原発事故が発生していなかったら10年後の震災の実態の取り上げ方は異なると思います。

現在進行形で国策そのものを問い続ける課題がなければ大震災と言えども印象は薄れたはずです。

災害は東京を政府を直撃しないと記憶が薄れる速度が速まるのが残念な現実です。

3年後の9月1日は関東大震災から100年です。神奈川県西部も大きな被害を受けました。

先月の足柄の歴史再発見クラブの例会では関東大震災の土砂災害をテーマに勉強会を開きました。

3年後の震災100年では勉強を積み重ねた結果を何らかの形で発表したいと思います。

私も少しずつ資料を読み出しています。ある傾向に気付かされてがく然としています。

作家の吉村昭さんの菊池寛賞の受賞作品、その名のズバリ『関東大震災』があります。

「犠牲者二十万人。空前の大災害の真実をあらゆる視点から掘り起こした名作」

本の扉にはこのように書かれています。目次に目を通すと全く違うことがわかります。

「関東」と題名には書かれていますが「東京」の被害の実態と朝鮮人虐殺などの事件記録でした。

今も昔も東京中心で物事を把握してしまう傾向は変わりはありません。東京一極集中の弊害です。

関東大震災の犠牲者10万5千人のうちの9万1千人は火災による死者と言われます。

そのうち東京は6万6千人です。当時の帝都が震災後の火災で焦土と化しました。

被害は、震源地の相模湾に近い神奈川県や千葉県でも甚大だったことは言わずもがなです。

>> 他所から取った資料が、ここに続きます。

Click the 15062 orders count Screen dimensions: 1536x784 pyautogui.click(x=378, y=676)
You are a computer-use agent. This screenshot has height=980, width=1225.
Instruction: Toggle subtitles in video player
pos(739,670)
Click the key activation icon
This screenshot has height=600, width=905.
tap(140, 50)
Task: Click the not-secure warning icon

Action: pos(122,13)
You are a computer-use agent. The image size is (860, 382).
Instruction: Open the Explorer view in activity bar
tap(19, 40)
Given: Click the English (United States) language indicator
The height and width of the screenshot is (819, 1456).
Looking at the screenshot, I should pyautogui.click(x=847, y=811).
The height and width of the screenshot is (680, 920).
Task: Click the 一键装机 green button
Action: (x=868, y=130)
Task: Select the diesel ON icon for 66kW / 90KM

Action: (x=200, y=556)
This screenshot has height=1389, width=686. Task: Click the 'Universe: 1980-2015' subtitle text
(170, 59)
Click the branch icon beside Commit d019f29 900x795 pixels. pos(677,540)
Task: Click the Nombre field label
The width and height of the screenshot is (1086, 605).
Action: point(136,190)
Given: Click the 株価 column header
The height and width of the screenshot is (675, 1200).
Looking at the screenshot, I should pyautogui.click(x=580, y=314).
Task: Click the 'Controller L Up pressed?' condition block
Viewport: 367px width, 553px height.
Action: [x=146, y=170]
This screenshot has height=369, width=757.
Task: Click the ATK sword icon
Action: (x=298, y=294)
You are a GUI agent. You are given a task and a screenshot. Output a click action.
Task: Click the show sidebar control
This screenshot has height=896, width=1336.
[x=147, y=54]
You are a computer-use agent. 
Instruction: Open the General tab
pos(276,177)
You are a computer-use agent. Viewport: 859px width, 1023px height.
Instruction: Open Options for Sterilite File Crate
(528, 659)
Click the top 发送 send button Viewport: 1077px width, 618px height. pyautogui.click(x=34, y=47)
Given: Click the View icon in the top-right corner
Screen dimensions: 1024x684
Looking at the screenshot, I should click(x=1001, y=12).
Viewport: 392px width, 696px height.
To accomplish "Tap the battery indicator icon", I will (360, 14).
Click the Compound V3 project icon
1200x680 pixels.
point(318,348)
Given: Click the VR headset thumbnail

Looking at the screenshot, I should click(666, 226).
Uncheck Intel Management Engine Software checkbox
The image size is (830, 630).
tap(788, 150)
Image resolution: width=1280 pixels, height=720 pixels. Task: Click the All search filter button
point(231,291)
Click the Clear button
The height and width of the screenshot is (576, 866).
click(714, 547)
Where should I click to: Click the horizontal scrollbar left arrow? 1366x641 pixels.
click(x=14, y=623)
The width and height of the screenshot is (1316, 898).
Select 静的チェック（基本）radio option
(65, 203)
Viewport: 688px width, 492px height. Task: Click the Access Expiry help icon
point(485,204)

神奈川県西部では山間部で土砂崩れが相次ぎ小田原では海岸に近い谷あいの村が埋まりました。

根府川駅に停車中の電車も海に流されました。相模湾では津波が発生しています。

東京での火災被害のすごさと死傷者の多さに目を奪われ他地域の実態は忘れがちになります。

地域ごとに被害実態を丹念に振り返る必要があります。そうしないと全体像は見えてきません。

地域ごとに被害のあり様は大きく異なります。東京での被害に引きずられてはならないのです。

地域ごとに見つめ直すことによっては初めて現状の対策の問題点が浮かび上がってくるのです。

100年間で対応力は進化しました。それでも不十分なところは多々あります。

関東大震災100年は、どんな点に危険性が残っているのかを見つけ出す節目とすべきです。